:: Assignment ::
Starting at the first line of the entries below, output every line exactly, up to and including the line with "Task: Click the 湖北 search field".

::::::::::

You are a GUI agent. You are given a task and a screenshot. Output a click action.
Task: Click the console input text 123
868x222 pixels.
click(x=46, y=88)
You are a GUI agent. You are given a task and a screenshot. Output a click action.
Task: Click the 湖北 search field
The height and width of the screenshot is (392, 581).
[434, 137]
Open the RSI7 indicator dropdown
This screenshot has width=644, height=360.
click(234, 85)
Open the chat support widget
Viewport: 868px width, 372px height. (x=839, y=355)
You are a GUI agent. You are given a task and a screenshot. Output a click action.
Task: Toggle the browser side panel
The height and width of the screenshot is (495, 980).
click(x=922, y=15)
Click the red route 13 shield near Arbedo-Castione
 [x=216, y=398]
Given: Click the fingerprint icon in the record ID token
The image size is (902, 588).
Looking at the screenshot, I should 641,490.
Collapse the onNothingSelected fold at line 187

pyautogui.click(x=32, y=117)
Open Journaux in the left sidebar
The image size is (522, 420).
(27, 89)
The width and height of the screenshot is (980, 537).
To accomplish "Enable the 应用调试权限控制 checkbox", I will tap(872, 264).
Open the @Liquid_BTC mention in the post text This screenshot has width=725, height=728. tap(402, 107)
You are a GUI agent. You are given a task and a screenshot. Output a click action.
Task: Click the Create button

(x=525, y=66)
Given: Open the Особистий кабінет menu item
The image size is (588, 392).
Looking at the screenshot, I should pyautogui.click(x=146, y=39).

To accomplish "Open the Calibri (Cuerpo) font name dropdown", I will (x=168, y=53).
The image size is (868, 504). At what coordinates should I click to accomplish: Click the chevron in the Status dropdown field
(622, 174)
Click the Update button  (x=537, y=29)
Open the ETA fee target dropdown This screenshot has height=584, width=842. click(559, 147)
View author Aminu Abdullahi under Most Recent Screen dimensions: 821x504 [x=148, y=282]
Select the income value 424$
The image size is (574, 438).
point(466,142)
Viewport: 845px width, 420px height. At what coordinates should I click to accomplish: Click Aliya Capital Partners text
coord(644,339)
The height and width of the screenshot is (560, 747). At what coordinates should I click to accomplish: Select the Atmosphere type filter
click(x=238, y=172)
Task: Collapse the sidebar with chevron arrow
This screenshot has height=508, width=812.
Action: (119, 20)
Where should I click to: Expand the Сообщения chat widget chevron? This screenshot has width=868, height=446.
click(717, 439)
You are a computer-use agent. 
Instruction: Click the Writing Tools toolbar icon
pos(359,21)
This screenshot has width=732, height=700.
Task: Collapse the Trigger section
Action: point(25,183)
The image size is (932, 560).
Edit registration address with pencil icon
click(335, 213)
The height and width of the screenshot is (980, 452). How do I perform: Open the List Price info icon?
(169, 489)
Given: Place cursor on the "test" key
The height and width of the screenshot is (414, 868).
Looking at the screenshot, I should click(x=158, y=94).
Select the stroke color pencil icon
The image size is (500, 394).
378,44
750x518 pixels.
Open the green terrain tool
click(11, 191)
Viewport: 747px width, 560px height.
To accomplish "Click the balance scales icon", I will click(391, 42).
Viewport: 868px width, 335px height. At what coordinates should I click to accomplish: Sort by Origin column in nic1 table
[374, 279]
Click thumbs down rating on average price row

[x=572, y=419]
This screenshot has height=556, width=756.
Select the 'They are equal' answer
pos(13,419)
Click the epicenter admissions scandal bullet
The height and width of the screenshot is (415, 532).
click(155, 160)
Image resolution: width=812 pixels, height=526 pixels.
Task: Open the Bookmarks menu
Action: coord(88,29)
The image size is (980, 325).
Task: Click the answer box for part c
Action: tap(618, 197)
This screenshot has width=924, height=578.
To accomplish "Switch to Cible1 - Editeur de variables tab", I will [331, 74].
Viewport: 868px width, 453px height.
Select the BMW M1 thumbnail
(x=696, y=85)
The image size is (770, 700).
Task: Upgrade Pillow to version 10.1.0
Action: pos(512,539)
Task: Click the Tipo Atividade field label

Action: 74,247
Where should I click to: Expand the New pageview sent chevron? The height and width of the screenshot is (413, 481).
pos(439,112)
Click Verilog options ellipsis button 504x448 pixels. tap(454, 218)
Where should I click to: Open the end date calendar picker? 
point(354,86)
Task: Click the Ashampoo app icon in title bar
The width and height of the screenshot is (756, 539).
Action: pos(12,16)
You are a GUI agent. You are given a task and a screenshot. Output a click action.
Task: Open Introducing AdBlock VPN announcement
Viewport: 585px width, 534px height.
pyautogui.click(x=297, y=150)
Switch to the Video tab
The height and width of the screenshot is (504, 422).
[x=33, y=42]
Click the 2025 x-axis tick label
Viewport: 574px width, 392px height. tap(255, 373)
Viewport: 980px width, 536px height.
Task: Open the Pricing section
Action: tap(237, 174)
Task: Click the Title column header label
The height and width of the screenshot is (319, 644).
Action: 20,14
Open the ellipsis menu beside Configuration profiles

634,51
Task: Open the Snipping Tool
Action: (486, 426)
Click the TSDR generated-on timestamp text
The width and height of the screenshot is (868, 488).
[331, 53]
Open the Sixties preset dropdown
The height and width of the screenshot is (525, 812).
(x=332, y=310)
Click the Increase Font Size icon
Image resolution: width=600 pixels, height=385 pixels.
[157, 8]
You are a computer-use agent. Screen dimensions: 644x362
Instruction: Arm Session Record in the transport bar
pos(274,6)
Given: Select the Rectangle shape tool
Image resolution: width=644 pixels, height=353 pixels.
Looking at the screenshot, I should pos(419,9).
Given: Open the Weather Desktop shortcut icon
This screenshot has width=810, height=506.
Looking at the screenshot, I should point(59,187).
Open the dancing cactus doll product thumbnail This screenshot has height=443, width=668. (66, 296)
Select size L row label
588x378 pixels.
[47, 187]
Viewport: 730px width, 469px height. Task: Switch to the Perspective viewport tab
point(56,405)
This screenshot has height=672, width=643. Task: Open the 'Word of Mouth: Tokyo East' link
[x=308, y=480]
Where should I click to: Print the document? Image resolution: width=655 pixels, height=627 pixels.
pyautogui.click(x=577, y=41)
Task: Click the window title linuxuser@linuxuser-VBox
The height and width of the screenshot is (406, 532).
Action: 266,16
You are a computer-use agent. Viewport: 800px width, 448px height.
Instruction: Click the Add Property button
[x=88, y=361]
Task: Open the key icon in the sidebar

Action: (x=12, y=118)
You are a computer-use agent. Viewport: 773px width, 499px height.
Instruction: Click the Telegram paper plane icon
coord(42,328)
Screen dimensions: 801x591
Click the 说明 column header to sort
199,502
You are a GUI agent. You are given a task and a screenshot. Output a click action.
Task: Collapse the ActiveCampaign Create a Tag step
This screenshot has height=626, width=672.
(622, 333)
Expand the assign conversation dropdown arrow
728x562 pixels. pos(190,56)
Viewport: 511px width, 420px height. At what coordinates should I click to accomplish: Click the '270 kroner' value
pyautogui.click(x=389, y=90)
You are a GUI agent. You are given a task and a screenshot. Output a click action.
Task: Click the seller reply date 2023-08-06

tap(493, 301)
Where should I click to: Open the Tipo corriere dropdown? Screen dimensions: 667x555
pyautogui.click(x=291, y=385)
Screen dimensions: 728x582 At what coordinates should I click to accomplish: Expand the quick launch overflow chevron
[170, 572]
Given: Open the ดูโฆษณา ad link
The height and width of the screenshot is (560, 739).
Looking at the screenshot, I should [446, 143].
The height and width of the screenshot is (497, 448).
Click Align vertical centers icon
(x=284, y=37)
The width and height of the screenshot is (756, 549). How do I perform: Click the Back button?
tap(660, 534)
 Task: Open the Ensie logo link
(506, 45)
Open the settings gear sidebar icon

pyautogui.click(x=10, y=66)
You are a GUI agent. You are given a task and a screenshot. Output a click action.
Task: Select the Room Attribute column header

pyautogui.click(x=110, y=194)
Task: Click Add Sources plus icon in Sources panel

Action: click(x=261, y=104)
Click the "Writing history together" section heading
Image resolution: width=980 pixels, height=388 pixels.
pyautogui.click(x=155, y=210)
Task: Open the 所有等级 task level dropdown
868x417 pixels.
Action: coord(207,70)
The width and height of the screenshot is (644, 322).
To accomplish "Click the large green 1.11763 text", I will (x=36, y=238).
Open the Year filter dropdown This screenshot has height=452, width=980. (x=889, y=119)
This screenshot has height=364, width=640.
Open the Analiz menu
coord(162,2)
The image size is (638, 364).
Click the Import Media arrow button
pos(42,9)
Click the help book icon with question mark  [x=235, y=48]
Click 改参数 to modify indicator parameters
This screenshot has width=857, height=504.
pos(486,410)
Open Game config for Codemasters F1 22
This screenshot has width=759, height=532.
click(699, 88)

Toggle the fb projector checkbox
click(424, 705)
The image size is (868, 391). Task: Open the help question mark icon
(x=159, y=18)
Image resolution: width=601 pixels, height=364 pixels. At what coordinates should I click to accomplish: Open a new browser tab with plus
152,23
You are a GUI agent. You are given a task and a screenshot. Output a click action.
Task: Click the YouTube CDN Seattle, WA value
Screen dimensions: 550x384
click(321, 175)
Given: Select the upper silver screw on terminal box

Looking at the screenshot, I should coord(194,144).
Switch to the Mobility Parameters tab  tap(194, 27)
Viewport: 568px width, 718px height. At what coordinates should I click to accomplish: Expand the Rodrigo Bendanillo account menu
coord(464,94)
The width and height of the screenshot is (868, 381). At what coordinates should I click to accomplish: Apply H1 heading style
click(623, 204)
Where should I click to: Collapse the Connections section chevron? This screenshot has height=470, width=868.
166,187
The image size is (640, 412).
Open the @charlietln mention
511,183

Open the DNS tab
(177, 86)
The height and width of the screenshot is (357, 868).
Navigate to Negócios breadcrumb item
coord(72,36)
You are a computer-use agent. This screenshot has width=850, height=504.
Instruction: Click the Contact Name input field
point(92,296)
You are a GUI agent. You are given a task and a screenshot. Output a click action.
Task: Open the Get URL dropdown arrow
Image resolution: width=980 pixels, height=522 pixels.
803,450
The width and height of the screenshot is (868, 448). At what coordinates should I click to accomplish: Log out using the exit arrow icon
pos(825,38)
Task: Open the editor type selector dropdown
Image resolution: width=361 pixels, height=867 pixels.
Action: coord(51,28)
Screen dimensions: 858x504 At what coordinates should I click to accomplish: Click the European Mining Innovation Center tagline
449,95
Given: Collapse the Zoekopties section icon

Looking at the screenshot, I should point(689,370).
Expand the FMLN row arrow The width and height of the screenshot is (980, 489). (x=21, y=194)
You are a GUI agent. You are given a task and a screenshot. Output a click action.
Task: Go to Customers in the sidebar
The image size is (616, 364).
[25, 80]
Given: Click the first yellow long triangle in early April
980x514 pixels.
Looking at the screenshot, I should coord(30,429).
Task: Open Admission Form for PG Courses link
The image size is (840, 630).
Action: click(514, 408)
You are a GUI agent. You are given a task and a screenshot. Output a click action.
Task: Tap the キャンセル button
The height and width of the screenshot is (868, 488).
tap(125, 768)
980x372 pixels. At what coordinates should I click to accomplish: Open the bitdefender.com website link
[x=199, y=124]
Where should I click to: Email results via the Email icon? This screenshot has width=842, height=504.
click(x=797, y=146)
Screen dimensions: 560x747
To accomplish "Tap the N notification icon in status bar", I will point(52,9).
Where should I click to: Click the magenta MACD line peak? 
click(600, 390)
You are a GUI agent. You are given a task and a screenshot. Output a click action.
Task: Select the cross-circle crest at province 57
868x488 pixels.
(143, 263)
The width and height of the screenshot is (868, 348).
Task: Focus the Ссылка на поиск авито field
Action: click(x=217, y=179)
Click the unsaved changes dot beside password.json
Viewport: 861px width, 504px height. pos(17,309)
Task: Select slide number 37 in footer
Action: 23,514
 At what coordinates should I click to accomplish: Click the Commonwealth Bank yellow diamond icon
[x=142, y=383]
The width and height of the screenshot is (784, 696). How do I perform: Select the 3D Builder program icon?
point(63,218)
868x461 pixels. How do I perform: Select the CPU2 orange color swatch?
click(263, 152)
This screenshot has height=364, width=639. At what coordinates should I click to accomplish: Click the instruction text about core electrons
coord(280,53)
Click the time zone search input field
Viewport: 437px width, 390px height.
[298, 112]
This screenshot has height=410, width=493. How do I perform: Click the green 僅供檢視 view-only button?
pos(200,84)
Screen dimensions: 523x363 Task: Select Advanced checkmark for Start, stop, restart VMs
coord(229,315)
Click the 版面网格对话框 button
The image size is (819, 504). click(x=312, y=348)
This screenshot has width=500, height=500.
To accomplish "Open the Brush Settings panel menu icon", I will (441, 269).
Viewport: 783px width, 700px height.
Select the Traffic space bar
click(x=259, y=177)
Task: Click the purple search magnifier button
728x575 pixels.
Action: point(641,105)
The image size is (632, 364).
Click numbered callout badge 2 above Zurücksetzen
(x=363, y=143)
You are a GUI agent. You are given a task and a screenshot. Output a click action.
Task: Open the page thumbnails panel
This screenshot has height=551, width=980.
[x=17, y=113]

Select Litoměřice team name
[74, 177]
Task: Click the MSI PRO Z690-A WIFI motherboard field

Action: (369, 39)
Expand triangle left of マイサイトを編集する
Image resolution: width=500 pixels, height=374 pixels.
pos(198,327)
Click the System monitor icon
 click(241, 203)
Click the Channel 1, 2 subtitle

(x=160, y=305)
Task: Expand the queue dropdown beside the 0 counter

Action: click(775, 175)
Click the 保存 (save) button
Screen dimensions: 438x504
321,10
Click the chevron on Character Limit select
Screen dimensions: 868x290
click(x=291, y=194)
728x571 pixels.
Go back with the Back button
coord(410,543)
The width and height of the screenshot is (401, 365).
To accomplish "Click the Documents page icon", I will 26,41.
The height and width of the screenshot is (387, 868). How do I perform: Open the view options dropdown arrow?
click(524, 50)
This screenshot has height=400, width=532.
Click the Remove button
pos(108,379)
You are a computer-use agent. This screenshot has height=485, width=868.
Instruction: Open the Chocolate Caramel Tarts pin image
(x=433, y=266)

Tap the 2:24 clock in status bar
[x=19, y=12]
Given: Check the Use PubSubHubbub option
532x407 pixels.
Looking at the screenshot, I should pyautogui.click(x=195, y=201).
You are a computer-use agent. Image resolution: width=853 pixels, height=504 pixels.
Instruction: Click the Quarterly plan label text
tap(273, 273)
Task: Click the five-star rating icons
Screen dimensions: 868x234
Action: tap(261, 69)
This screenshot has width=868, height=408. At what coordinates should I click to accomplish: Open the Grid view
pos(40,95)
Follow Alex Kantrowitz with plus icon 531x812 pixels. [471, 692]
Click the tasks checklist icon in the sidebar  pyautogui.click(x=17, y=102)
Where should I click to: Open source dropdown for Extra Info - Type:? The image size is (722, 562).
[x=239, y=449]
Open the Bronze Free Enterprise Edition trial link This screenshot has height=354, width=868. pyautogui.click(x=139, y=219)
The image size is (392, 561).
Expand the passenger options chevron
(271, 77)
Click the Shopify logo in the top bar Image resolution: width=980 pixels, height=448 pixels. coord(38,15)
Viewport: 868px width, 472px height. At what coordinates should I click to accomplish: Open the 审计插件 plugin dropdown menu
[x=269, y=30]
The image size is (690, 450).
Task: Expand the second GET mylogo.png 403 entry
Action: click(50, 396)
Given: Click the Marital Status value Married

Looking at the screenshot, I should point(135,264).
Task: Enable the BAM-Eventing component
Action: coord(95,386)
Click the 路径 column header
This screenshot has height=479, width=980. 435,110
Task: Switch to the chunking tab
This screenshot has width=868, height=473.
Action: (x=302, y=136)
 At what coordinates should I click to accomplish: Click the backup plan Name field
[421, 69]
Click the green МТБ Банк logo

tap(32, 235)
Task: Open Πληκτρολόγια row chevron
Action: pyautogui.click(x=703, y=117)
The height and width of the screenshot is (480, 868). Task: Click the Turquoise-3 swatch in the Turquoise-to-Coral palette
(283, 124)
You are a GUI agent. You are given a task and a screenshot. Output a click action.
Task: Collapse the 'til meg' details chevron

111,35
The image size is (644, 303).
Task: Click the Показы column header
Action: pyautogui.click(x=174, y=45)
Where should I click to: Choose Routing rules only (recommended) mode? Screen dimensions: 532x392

::::::::::

:: Exercise output ::
You are a GUI agent. You are given a task and a screenshot. Output a click action.
Task: Click the console input text 123
868x222 pixels.
click(x=46, y=88)
You are a GUI agent. You are given a task and a screenshot. Output a click action.
Task: Click the 湖北 search field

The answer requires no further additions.